[UN] BROKEN #36
"Sialan!! Aku harus pakai bahasa apa agar kamu mengerti, hah?" desis Kafka geram.
Ingin rasanya ia mencekik wanita itu. Baru saja ia merasakan hidup tenang dengan Alea, ada lagi masalah baru yang timbul.
Tapi tak lama kemudian terdengar suara langkah kaki mendekat. Kafka memejamkan matanya, dalam hati ia berharap orang itu adalah Alea.
Semoga saja ia tidak salah paham lagi, gumamnya dalam hati.
"Maaf, aku kembali. Soalnya tadi aku lupa belum bayar ongkos taksi."

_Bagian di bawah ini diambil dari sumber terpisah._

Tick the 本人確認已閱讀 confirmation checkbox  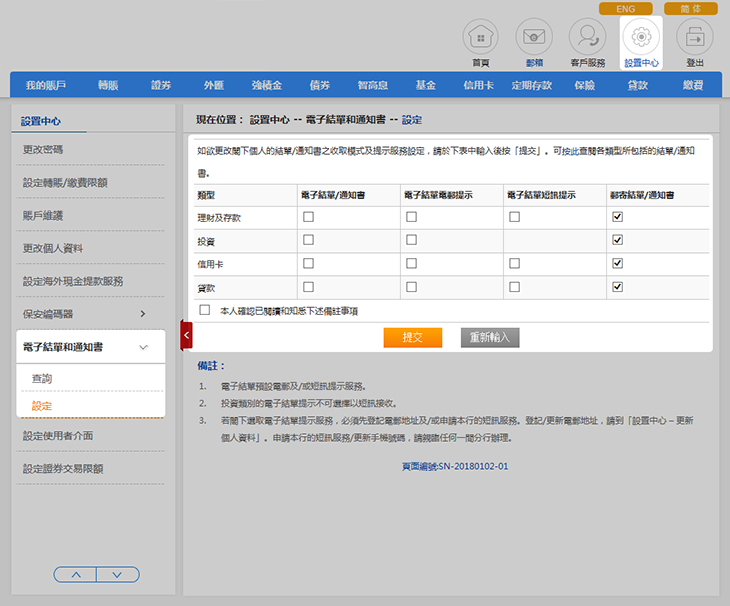tap(205, 310)
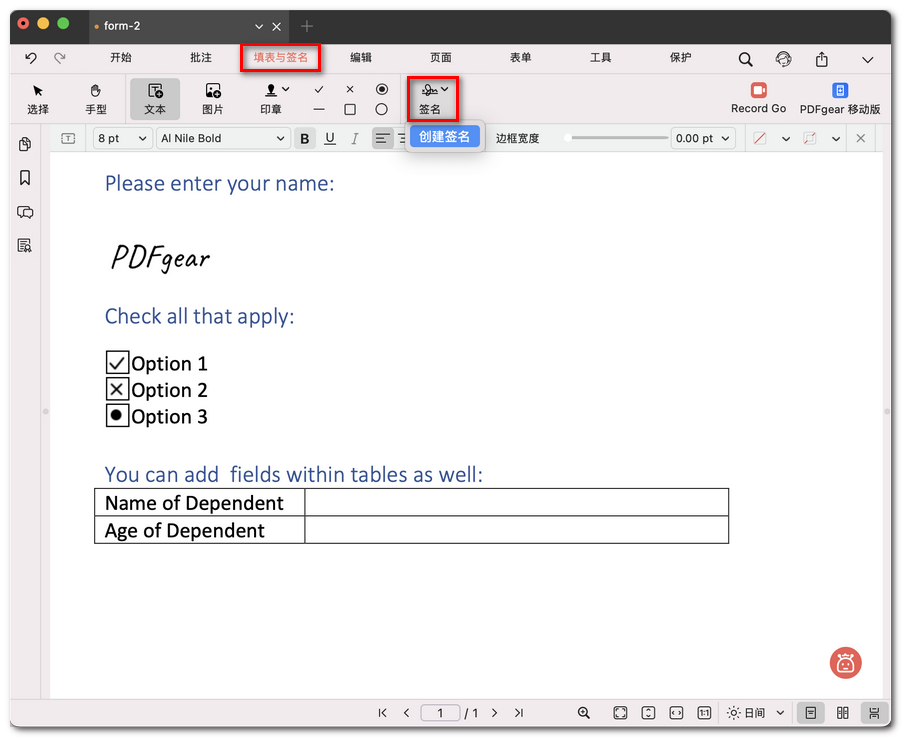The width and height of the screenshot is (902, 738).
Task: Click the search magnifier icon
Action: click(745, 59)
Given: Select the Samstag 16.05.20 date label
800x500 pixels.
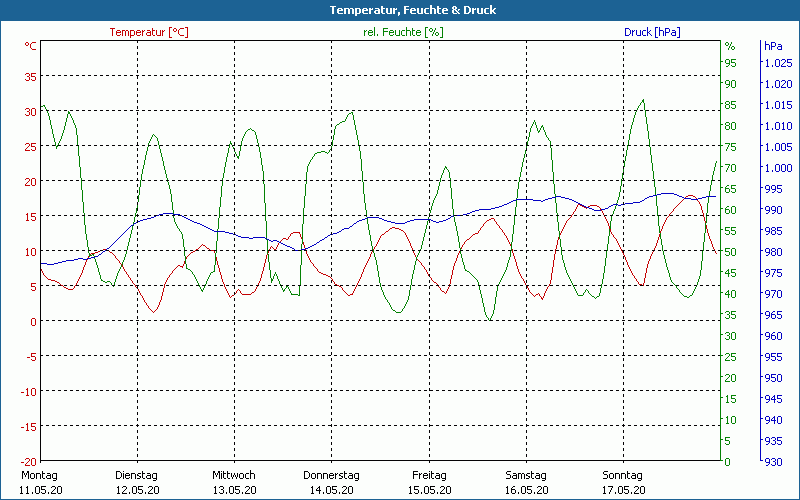Looking at the screenshot, I should coord(526,482).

Suara itu membuatnya lega seketika sekaligus menahan geli.
"Woa? Lupa bayar atau memang tidak ada uang?" celetuk Renata sinis.
Alea memicingkan matanya. Ia mendekati Renata dengan tenang. Matanya menatap lurus wanita itu.
"Ehem? Saya lupa. Dan untung saja anak-anak masih menunggui di depan bersama security. Oya, siapa nama anakmu?" tanya Alea tanpa ada rasa takut.
"Nichlause Aditya. Kenapa? Sudah merasa sadar diri?" sahut Renata sinis.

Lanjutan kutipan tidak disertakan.